Could you retype every line of the data underneath without altering anything?

Start of Block

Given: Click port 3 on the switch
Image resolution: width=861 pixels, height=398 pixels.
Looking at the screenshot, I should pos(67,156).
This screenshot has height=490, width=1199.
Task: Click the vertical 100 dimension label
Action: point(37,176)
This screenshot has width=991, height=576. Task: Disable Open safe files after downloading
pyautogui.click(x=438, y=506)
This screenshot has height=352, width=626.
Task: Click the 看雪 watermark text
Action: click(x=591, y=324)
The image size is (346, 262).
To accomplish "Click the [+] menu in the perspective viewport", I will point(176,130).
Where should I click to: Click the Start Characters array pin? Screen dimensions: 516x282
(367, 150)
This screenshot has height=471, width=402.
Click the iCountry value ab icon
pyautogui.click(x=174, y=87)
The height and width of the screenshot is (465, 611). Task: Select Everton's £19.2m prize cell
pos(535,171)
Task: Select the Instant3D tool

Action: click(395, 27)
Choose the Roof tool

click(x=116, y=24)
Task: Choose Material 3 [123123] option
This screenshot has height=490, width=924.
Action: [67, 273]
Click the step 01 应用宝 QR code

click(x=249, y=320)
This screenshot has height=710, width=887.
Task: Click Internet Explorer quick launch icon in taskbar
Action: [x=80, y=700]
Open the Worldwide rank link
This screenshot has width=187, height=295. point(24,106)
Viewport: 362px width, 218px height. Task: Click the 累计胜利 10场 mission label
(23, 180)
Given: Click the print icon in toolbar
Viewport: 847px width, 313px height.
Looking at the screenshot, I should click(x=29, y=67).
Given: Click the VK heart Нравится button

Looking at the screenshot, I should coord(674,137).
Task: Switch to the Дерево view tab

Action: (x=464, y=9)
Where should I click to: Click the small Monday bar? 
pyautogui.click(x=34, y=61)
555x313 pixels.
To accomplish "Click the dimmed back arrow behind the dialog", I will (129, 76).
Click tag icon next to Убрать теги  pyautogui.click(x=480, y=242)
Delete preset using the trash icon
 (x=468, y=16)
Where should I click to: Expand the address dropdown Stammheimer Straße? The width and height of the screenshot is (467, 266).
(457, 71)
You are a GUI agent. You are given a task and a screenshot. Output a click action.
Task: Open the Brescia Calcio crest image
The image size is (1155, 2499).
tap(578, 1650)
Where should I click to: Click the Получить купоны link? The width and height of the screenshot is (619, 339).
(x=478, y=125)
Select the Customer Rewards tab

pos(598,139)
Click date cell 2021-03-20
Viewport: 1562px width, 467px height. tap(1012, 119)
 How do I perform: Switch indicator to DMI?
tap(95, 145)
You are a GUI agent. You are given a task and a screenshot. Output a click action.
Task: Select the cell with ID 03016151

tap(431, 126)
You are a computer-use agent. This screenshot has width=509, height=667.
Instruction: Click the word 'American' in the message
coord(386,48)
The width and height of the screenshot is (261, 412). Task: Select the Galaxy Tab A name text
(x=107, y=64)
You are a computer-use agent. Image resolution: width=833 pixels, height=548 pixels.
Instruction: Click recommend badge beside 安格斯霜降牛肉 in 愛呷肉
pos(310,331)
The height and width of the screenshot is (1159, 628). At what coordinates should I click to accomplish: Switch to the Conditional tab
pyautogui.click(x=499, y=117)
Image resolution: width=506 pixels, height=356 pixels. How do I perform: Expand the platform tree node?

End of Block

- **Your response**:
Given: Click port 3 on the switch
Image resolution: width=861 pixels, height=398 pixels.
Looking at the screenshot, I should pos(67,156).
This screenshot has height=490, width=1199.
Task: Click the vertical 100 dimension label
Action: point(37,176)
This screenshot has width=991, height=576. Task: Disable Open safe files after downloading
pyautogui.click(x=438, y=506)
This screenshot has height=352, width=626.
Task: Click the 看雪 watermark text
Action: click(x=591, y=324)
The image size is (346, 262).
To accomplish "Click the [+] menu in the perspective viewport", I will point(176,130).
Where should I click to: Click the Start Characters array pin? Screen dimensions: 516x282
(367, 150)
This screenshot has height=471, width=402.
Click the iCountry value ab icon
pyautogui.click(x=174, y=87)
The height and width of the screenshot is (465, 611). Task: Select Everton's £19.2m prize cell
pos(535,171)
Task: Select the Instant3D tool

Action: click(395, 27)
Choose the Roof tool

click(x=116, y=24)
Task: Choose Material 3 [123123] option
This screenshot has height=490, width=924.
Action: [67, 273]
Click the step 01 应用宝 QR code

click(x=249, y=320)
This screenshot has height=710, width=887.
Task: Click Internet Explorer quick launch icon in taskbar
Action: [x=80, y=700]
Open the Worldwide rank link
This screenshot has width=187, height=295. point(24,106)
Viewport: 362px width, 218px height. Task: Click the 累计胜利 10场 mission label
(23, 180)
Given: Click the print icon in toolbar
Viewport: 847px width, 313px height.
Looking at the screenshot, I should click(x=29, y=67).
Given: Click the VK heart Нравится button

Looking at the screenshot, I should coord(674,137).
Task: Switch to the Дерево view tab

Action: (x=464, y=9)
Where should I click to: Click the small Monday bar? 
pyautogui.click(x=34, y=61)
555x313 pixels.
To accomplish "Click the dimmed back arrow behind the dialog", I will (129, 76).
Click tag icon next to Убрать теги  pyautogui.click(x=480, y=242)
Delete preset using the trash icon
 (x=468, y=16)
Where should I click to: Expand the address dropdown Stammheimer Straße? The width and height of the screenshot is (467, 266).
(457, 71)
You are a GUI agent. You are given a task and a screenshot. Output a click action.
Task: Open the Brescia Calcio crest image
The image size is (1155, 2499).
tap(578, 1650)
Where should I click to: Click the Получить купоны link? The width and height of the screenshot is (619, 339).
(x=478, y=125)
Select the Customer Rewards tab

pos(598,139)
Click date cell 2021-03-20
Viewport: 1562px width, 467px height. tap(1012, 119)
 How do I perform: Switch indicator to DMI?
tap(95, 145)
You are a GUI agent. You are given a task and a screenshot. Output a click action.
Task: Select the cell with ID 03016151

tap(431, 126)
You are a computer-use agent. This screenshot has width=509, height=667.
Instruction: Click the word 'American' in the message
coord(386,48)
The width and height of the screenshot is (261, 412). Task: Select the Galaxy Tab A name text
(x=107, y=64)
You are a computer-use agent. Image resolution: width=833 pixels, height=548 pixels.
Instruction: Click recommend badge beside 安格斯霜降牛肉 in 愛呷肉
pos(310,331)
The height and width of the screenshot is (1159, 628). At what coordinates should I click to accomplish: Switch to the Conditional tab
pyautogui.click(x=499, y=117)
Image resolution: width=506 pixels, height=356 pixels. How do I perform: Expand the platform tree node?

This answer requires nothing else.